An Easy DIY Display for Your Kitchen
Stanislav Khromav has a fantastic tutorial that will walk you through building your own kiosk-style Raspberry Pi kitchen display with ease.
If you're like most people, you spend quite a lot of time in the kitchen doing tasks, like washing dishes or stirring pots, that take time but don't require your full attention. That makes the kitchen the perfect place for a display to keep you updated on whatever interests you. Maybe you want to see current stock prices, breaking news, or a word of the day to expand your vocabulary. If such a display intrigues you, Stanislav Khromav has a fantastic tutorial that will walk you through building your own Raspberry Pi device with ease.
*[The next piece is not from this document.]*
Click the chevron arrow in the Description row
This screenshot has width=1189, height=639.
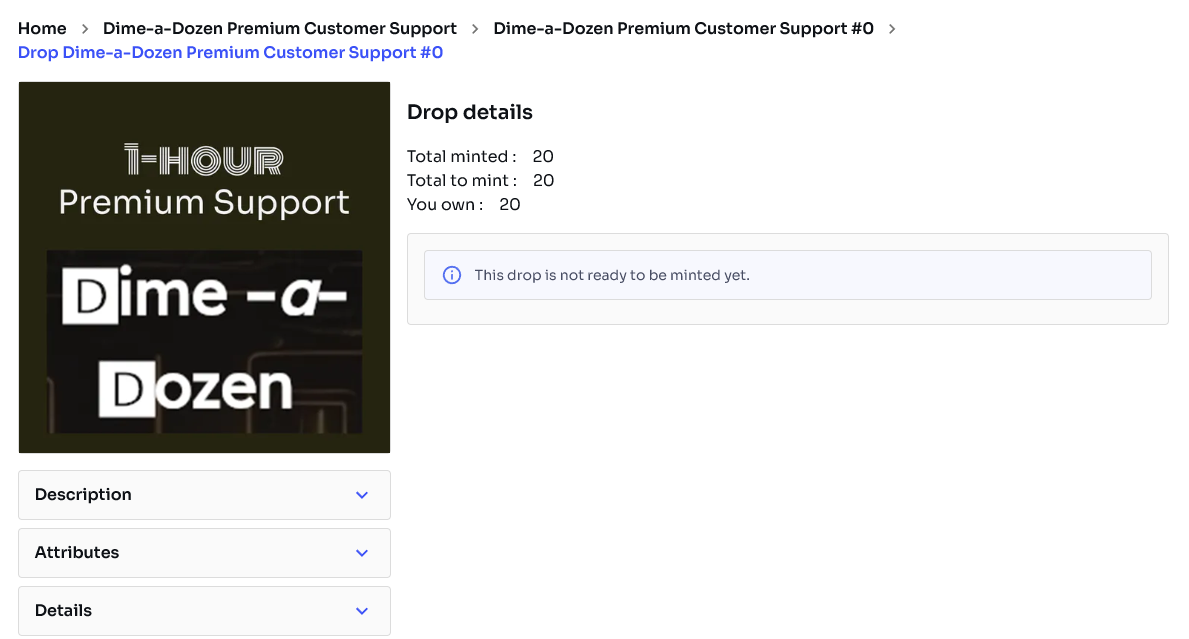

There are, of course, "assistant" devices that have screens. Google, Amazon, Apple, and Facebook have all released devices like these over the years, with varying degrees of success. But to see something on one of those, you have to ask it and hope that it correctly registers your request. Khromav wanted a device that could rotate through specific web pages without any direct intervention and that feels like a common use case that isn't accommodated by consumer devices. The solution is a DIY device and it is surprisingly easy to pull off.
Khromav chose to use a few hardware components that should be easy for anyone to acquire. Those are a Raspberry Pi 4 Model B single-board computer, a 7" touchscreen, and a RasPiKey EMMC storage module. The touchscreen has a built-in mount for the Raspberry Pi on the back, so it doesn't require an enclosure. The RasPiKey provides more reliable storage that should exhibit much better longevity than a standard micro SD card would.
The software setup only requires a few steps. The goal is to automatically launch the Chromium web browser at boot, then to cycle through web pages at set intervals. Those web pages can be anything, including self-hosted content or even just static pages in local storage. Khromav demonstrates several possibilities, but you can set your display up with whatever interests you.
If you want a kiosk-style display for your kitchen, then you can follow Khromav's guide to set this up in a single afternoon.